Surely social justice is an intrinsically worthwhile goal! Social justice, when it’s done right, benefits and uplifts everyone. And if someone says it’s not, well, what can be said in reply?
Of course, I know there’s lots of disagreement about what exactly social justice is. But surely you get the point. Let’s not miss the haystack as we go looking for needles.
Why give treaty-based precedence the First Nations, then, instead of any other ethnic group in Canada’s multicultural world? Here’s what I think. Of all the many social groups which comprise Canada’s social fabric, the First Nations, the Metis and the Inuit have a special place in our identity. They gave to “us”, the visitors on this land and their descendants, a gift so precious and so valuable it’s likely that nothing we could give them in return could possibly compensate them. That gift was the land on which this country was built. Without one or two other ethnic groups in our history, we would have a different country, for better or worse; without the First Nations, we would have no country at all. Therefore, Canada has special responsibility, it seems to me, partly arising from the various treaties which the Crown signed with the First Nations, but also arising from the ‘economy of honour’ that surrounds gifts of that magnitude. Canada’s moral obligation, at minimum, to ensure that the living standards of First Nations people are at least as good as that of the average middle-class non-native Canadian person – and that’s not impossible, and that’s perhaps only the least of what Canada should do.

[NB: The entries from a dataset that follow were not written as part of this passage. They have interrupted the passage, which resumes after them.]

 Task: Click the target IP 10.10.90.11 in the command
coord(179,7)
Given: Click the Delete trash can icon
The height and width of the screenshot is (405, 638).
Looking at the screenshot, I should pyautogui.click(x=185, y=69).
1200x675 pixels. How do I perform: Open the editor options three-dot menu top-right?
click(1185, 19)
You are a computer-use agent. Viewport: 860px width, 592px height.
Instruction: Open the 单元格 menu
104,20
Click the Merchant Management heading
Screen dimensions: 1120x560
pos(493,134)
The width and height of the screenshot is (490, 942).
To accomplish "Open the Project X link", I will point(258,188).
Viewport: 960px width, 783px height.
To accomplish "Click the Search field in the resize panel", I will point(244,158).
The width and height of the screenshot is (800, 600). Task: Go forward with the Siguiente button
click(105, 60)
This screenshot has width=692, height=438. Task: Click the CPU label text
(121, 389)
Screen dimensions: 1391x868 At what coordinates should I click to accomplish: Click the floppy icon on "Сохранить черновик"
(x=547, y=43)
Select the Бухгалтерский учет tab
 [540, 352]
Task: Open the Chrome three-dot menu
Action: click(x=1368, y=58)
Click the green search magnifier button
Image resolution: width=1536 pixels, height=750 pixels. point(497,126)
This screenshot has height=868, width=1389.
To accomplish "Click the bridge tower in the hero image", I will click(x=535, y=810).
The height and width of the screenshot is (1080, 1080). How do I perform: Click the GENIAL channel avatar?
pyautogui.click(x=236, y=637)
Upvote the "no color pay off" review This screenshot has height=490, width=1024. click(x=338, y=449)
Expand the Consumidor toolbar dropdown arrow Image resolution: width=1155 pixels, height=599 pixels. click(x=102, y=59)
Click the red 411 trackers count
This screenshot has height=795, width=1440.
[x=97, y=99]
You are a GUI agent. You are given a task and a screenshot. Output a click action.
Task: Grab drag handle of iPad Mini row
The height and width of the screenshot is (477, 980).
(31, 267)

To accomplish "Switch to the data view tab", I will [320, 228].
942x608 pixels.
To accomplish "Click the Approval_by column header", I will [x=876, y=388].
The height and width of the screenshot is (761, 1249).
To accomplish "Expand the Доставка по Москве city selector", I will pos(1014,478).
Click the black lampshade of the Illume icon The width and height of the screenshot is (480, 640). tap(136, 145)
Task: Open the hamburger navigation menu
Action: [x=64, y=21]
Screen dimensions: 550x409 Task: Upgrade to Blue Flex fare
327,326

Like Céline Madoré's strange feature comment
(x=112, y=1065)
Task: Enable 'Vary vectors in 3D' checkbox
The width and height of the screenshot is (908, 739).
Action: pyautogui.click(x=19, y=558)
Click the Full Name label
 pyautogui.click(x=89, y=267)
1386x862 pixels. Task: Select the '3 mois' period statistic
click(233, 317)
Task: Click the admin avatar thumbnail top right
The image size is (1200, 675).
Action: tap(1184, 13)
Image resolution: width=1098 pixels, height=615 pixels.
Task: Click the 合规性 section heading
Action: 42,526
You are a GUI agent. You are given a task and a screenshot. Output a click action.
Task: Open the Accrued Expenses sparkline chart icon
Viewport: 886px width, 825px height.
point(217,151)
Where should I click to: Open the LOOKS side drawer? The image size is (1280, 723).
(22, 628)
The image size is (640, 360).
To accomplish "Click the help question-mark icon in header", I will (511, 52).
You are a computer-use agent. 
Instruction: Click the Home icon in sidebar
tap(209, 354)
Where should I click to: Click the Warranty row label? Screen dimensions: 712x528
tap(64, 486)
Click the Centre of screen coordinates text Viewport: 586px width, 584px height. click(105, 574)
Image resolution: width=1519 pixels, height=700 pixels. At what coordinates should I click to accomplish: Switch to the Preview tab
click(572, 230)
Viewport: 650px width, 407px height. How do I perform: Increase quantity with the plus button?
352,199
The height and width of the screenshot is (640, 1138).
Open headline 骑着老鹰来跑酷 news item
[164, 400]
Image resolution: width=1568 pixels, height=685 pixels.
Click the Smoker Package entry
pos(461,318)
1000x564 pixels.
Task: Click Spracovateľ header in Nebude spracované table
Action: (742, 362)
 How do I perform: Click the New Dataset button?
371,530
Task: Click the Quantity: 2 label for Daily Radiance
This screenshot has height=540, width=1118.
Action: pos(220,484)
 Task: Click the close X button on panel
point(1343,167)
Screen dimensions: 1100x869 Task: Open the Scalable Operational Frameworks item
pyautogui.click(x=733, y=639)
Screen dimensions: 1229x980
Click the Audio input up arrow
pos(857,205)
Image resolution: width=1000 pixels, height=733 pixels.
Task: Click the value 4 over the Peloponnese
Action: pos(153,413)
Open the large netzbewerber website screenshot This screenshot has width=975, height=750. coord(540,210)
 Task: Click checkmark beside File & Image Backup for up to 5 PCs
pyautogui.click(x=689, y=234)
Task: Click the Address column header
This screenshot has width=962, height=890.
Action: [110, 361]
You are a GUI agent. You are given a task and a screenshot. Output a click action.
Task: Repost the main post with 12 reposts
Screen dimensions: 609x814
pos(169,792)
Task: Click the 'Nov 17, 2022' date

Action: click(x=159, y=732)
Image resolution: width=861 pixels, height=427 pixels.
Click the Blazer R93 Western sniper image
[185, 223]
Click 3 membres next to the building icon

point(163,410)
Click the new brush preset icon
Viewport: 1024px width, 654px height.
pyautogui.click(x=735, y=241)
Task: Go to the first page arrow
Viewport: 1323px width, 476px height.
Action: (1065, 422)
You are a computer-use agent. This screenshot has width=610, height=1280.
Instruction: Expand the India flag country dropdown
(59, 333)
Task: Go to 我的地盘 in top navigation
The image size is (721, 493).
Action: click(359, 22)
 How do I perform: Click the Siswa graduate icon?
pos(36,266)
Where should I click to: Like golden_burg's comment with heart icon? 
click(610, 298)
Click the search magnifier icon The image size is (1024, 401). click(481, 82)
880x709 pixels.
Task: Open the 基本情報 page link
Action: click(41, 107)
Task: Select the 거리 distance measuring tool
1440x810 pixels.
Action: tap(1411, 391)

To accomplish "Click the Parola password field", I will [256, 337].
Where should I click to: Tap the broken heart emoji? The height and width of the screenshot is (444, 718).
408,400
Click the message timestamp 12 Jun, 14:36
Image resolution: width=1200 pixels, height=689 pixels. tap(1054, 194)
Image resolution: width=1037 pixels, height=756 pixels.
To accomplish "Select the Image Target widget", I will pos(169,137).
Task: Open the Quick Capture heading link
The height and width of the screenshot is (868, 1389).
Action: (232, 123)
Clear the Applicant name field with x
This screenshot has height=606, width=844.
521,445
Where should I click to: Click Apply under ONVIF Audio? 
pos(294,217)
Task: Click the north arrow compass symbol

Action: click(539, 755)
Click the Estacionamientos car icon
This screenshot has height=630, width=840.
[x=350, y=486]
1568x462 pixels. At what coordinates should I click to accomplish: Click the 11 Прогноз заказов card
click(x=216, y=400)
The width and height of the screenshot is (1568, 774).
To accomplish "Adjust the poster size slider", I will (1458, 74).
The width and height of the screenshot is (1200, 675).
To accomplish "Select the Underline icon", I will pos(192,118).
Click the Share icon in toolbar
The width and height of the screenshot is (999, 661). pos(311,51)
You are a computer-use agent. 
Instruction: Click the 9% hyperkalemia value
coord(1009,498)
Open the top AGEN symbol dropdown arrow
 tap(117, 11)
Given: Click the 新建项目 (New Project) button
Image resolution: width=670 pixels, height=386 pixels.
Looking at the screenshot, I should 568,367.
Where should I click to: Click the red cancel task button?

To achieve that standard of living for your nation, when it has been systematically denied your nation, seems to me an obviously noble cause.
As a final comment, may I speak to my companions in the modern pagan movement. Can any of you imagine any modern pagan leader who would risk his or her health and life for a similarly noble cause? I don’t just mean the comparatively abstract things like the right to worship whatever god you wish, in whatever way you wish. I mean the comparatively basic things like the right to eat, to drink clean water, or to dwell in a safe and warm home. What are the undeniably noble causes for which we could stand up and be courageous? Not just the causes which might benefit ourselves – but the ones which might benefit everyone. And who among us could show such courage? Does our community have sufficient moral unity to act with the kind of courage that Chief Spence is demonstrating today? I’m not asking this rhetorically. I really want to know. To that last question, I want the answer to be ‘yes’. But I fear the answer might be ‘no’. What do you think? And what are you going to do?